Mistakes happen. That’s just life. No more than now in our time in history, have human beings had more things pinging us, taking up our time and attention and causing us distractions.

Plus, none of us are perfect. We are all perfectly human, which means we are going to make mistakes from time to time. Making a mistake doesn’t have to be a bad thing. But, it does become bad to the bone if you don’t take responsibility for them.

I’ve seen people lose contracts, relationships, jobs, all their money and their own lives, by not owning up to their mistakes early on. The erroneous thinking behind the just say “no, I didn’t do it” mentality seems to stem from a belief that if they don’t assume responsibility for their error, they will avoid any negative consequences. But, nothing can be further from the truth. The fact is that the damage done will compound daily making it harder and harder to make it right and causing the cost of damages to skyrocket.

All men make mistakes, but only wise men learn from their mistakes.
~Winston Churchill

The Top Five Ways to Make Mistakes Work For Not Against You:

1. Remember honestly is always the best policy. If you are tempted to cover up a mistake, just take a moment to reflect on any of the multitude of events in history, whether it be in politics, entertainment or the news that prove the fact that there is no escaping mistakes and that the longer one waits to come clean, the worse the fall-out. Cut your losses, admit the truth and move on with creating success in your life.

2. Tender a sincere apology. There is nothing more disarming than a heartfelt apology and willingness to fix the mistake. Fighting begets more fighting, but taking responsibility paves the way for a better and stronger future with or without the other party.

3. Take stock of how/why the mistake was made. Were you working while too tired, trying to do too much on your own or to cut corners? Maybe you were engaging in a compulsive behavior or did something out of fear rather than out of rational thinking. Get to the bottom of why it happened and learn from it to make yourself become wiser, healthier, stronger and smarter.

4. Have compassion for yourself and others. Don’t beat yourself up for your mistakes. Make an amends, forgive yourself and move on. The more time and energy you spend on dwelling on it, only robs you of opportunities for greater success.

5. Take the 2nd step after sorry. Saying your sorry, is just the 1st step in the making an amends process. To move out of damages and into success, one must make a behavioral amends by taking the action now and in the future to prevent the same mistake from happening again.

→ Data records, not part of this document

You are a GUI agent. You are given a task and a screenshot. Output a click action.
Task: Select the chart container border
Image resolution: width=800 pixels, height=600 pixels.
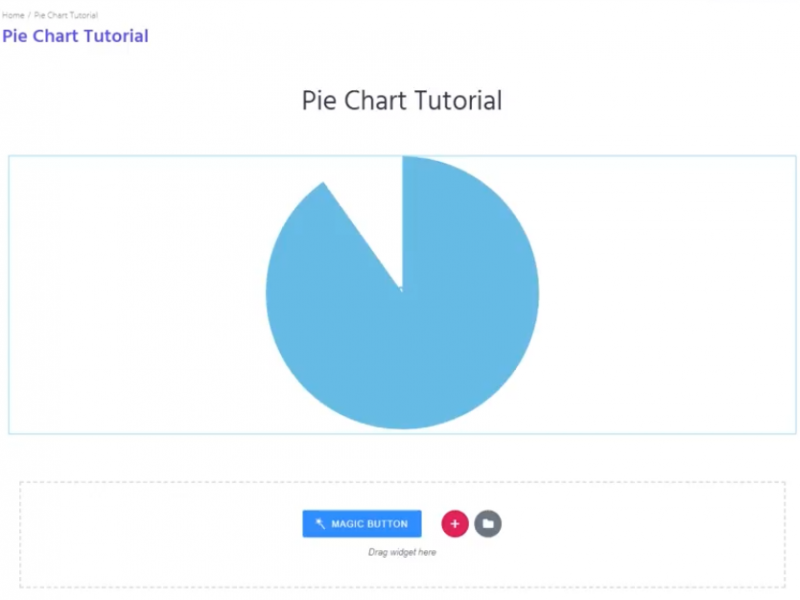pos(402,154)
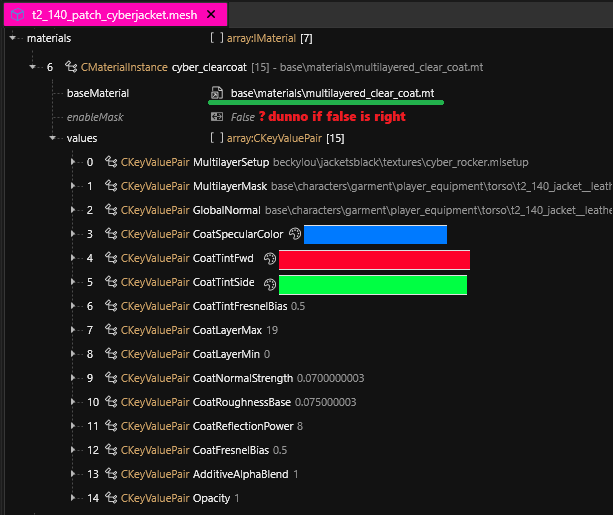Select the AdditiveAlphaBlend row
613x515 pixels.
(240, 474)
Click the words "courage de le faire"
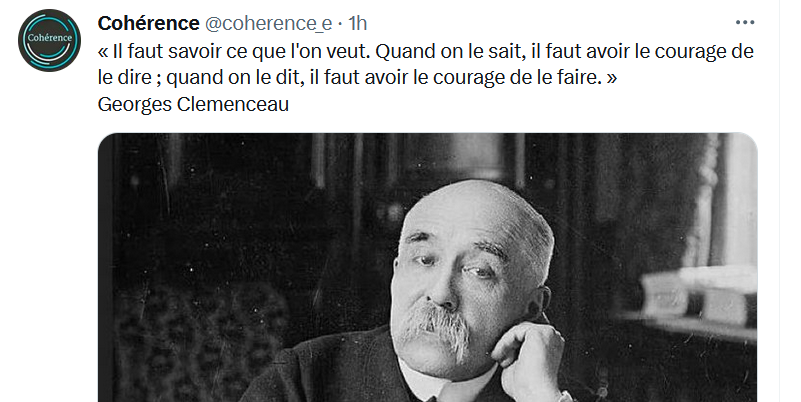The width and height of the screenshot is (801, 402). point(516,77)
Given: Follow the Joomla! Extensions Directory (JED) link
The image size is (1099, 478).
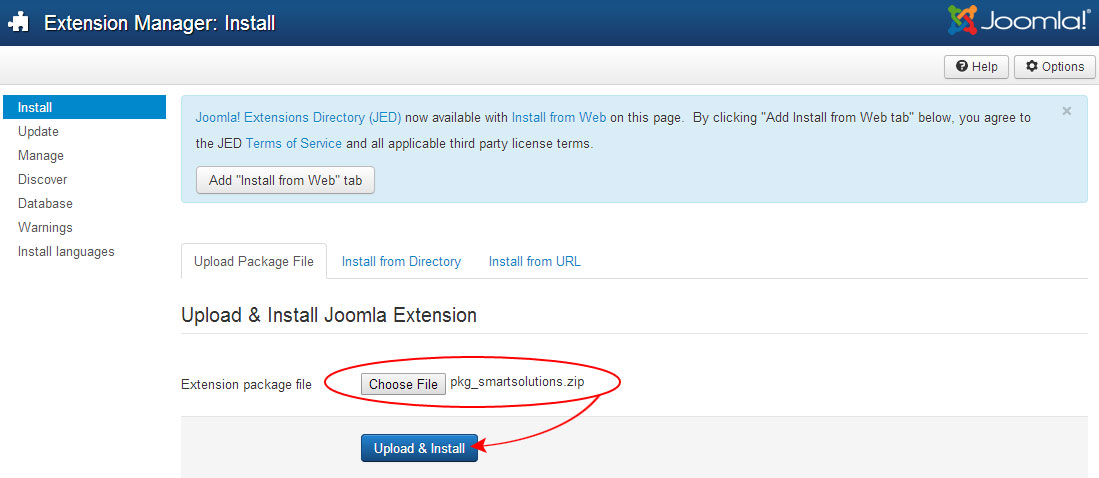Looking at the screenshot, I should pyautogui.click(x=299, y=118).
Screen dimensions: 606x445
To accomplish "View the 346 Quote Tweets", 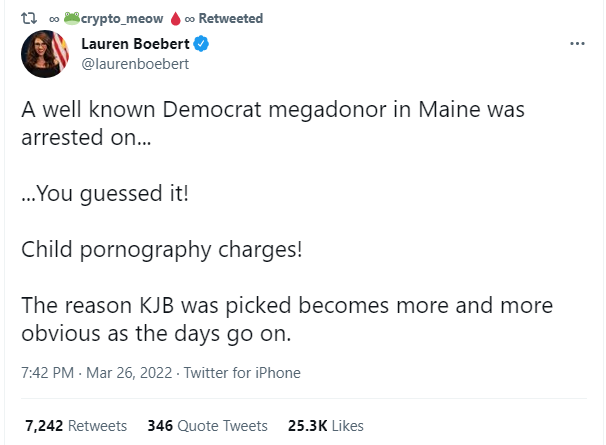I will (207, 425).
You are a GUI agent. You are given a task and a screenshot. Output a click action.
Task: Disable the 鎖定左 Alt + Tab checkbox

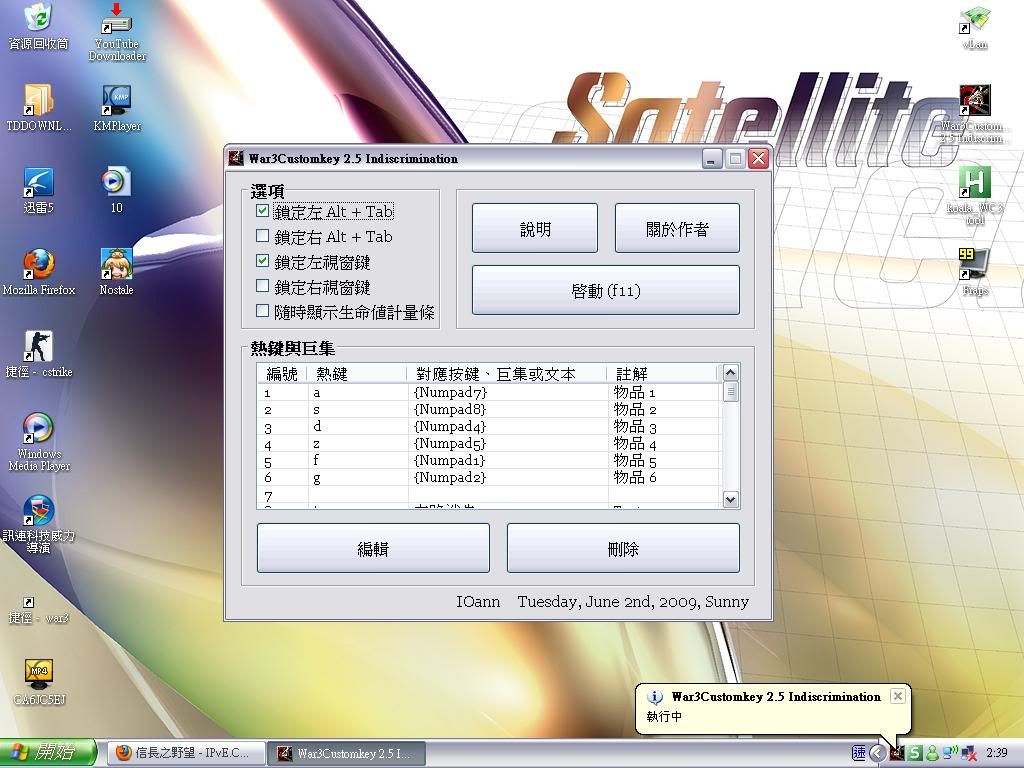(263, 212)
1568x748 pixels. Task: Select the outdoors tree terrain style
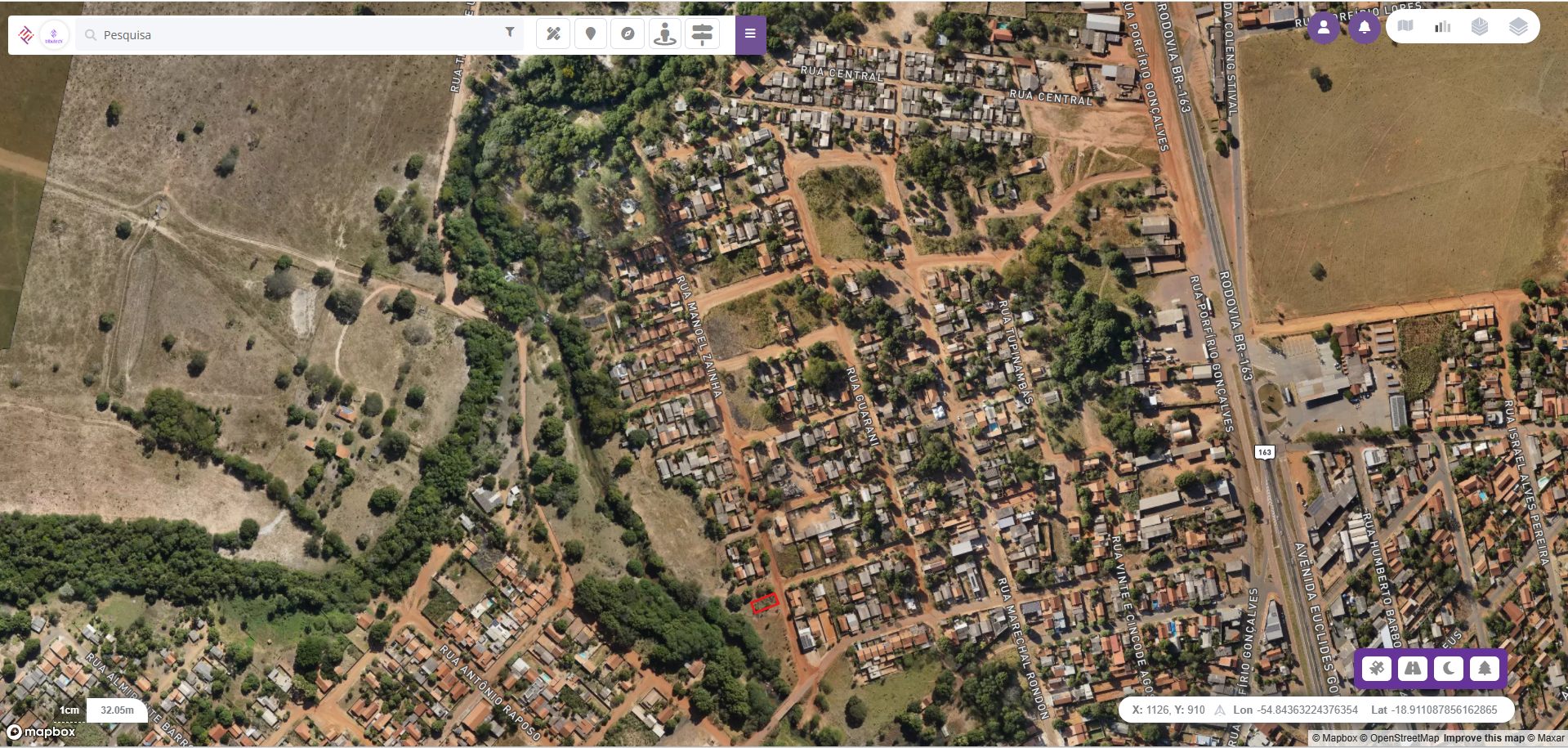point(1485,669)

If you want to achieve and sustain success, take responsibility for your mistakes and address them head on and early on to avoid losses and potentially permanent failure.

In Closing My Shocking Confession: I had asked my mortgage lender to modify my loan. Simple ask. Commonly done, especially during the great recession. I did it through the proper channels. I was being advised by my attorney how to do it within the proper guidelines of lending practices. Next thing I know, I receive direct contact from the CFO of this National Bank. I think that’s super cool…until…he turned into a predator. But, I didn’t know it until it was too late. All the documents he was requesting via email from me,  I supplied easily and effortlessly, without ado. His tone started to become aggressive, argumentative and accusatory. Things started to spiral out of control. He tried to block me from making my mortgage payments forcing me into default. It was a nightmare. What he didn’t know, was that he just messed with the wrong person. I’m a champion of the truth. I had all his emails proving out his lies and when I confronted him with the lies, he just wouldn’t back down. He brought legal action against me. In the meantime, I contacted the lending oversight authorities and the Founder of the bank and supplied them with the evidence. Within a short time, I had a formal apology from the bank CEO, the legal suit dropped and a letter from the Founder letting me know that the CFO had been fired.